Reprint the entries without altering anything.

↓

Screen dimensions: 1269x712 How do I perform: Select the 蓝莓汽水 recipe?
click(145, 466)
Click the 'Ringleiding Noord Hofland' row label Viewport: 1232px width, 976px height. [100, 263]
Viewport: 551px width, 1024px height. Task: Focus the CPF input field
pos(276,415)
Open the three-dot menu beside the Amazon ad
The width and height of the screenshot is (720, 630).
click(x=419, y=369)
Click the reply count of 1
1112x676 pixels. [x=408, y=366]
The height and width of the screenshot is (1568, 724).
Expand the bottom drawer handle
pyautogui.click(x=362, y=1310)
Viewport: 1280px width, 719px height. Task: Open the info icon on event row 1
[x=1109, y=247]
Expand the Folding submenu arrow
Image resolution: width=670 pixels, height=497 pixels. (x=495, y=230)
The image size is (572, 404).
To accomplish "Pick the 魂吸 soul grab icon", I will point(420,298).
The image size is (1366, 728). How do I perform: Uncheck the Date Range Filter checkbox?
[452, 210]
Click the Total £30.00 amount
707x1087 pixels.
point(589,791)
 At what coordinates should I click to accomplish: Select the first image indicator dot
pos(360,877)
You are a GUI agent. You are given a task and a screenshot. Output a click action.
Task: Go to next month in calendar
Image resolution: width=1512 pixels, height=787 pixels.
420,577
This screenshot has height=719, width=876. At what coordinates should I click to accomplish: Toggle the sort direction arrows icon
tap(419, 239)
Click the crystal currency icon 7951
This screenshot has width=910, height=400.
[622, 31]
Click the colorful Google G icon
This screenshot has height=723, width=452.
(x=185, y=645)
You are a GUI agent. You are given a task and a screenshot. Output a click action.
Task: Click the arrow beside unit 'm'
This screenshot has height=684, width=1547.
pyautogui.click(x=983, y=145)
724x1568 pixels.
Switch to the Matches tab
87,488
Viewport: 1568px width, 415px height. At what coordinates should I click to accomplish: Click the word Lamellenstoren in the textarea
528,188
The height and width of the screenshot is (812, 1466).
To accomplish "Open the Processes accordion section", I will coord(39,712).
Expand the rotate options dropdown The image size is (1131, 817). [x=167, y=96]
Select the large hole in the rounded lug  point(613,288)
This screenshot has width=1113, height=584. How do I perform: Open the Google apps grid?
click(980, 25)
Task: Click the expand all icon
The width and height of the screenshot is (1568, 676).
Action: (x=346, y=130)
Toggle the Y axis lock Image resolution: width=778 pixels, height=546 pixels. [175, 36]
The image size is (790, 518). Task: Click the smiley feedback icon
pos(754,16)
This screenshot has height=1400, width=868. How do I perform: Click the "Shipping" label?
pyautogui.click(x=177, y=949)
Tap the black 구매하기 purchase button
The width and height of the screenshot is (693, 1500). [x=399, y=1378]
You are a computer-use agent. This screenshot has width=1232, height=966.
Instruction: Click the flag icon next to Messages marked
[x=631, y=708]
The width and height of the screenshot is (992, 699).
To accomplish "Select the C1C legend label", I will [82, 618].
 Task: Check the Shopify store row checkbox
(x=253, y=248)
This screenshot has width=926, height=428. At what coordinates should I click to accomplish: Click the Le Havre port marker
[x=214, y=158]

↑

### ANSWER
Screen dimensions: 1269x712 How do I perform: Select the 蓝莓汽水 recipe?
click(145, 466)
Click the 'Ringleiding Noord Hofland' row label Viewport: 1232px width, 976px height. [100, 263]
Viewport: 551px width, 1024px height. Task: Focus the CPF input field
pos(276,415)
Open the three-dot menu beside the Amazon ad
The width and height of the screenshot is (720, 630).
click(x=419, y=369)
Click the reply count of 1
1112x676 pixels. [x=408, y=366]
The height and width of the screenshot is (1568, 724).
Expand the bottom drawer handle
pyautogui.click(x=362, y=1310)
Viewport: 1280px width, 719px height. Task: Open the info icon on event row 1
[x=1109, y=247]
Expand the Folding submenu arrow
Image resolution: width=670 pixels, height=497 pixels. (x=495, y=230)
The image size is (572, 404).
To accomplish "Pick the 魂吸 soul grab icon", I will point(420,298).
The image size is (1366, 728). How do I perform: Uncheck the Date Range Filter checkbox?
[452, 210]
Click the Total £30.00 amount
707x1087 pixels.
point(589,791)
 At what coordinates should I click to accomplish: Select the first image indicator dot
pos(360,877)
You are a GUI agent. You are given a task and a screenshot. Output a click action.
Task: Go to next month in calendar
Image resolution: width=1512 pixels, height=787 pixels.
420,577
This screenshot has height=719, width=876. At what coordinates should I click to accomplish: Toggle the sort direction arrows icon
tap(419, 239)
Click the crystal currency icon 7951
This screenshot has width=910, height=400.
[622, 31]
Click the colorful Google G icon
This screenshot has height=723, width=452.
(x=185, y=645)
You are a GUI agent. You are given a task and a screenshot. Output a click action.
Task: Click the arrow beside unit 'm'
This screenshot has height=684, width=1547.
pyautogui.click(x=983, y=145)
724x1568 pixels.
Switch to the Matches tab
87,488
Viewport: 1568px width, 415px height. At what coordinates should I click to accomplish: Click the word Lamellenstoren in the textarea
528,188
The height and width of the screenshot is (812, 1466).
To accomplish "Open the Processes accordion section", I will coord(39,712).
Expand the rotate options dropdown The image size is (1131, 817). [x=167, y=96]
Select the large hole in the rounded lug  point(613,288)
This screenshot has width=1113, height=584. How do I perform: Open the Google apps grid?
click(980, 25)
Task: Click the expand all icon
The width and height of the screenshot is (1568, 676).
Action: (x=346, y=130)
Toggle the Y axis lock Image resolution: width=778 pixels, height=546 pixels. [175, 36]
The image size is (790, 518). Task: Click the smiley feedback icon
pos(754,16)
This screenshot has height=1400, width=868. How do I perform: Click the "Shipping" label?
pyautogui.click(x=177, y=949)
Tap the black 구매하기 purchase button
The width and height of the screenshot is (693, 1500). [x=399, y=1378]
You are a computer-use agent. This screenshot has width=1232, height=966.
Instruction: Click the flag icon next to Messages marked
[x=631, y=708]
The width and height of the screenshot is (992, 699).
To accomplish "Select the C1C legend label", I will [82, 618].
 Task: Check the Shopify store row checkbox
(x=253, y=248)
This screenshot has width=926, height=428. At what coordinates should I click to accomplish: Click the Le Havre port marker
[x=214, y=158]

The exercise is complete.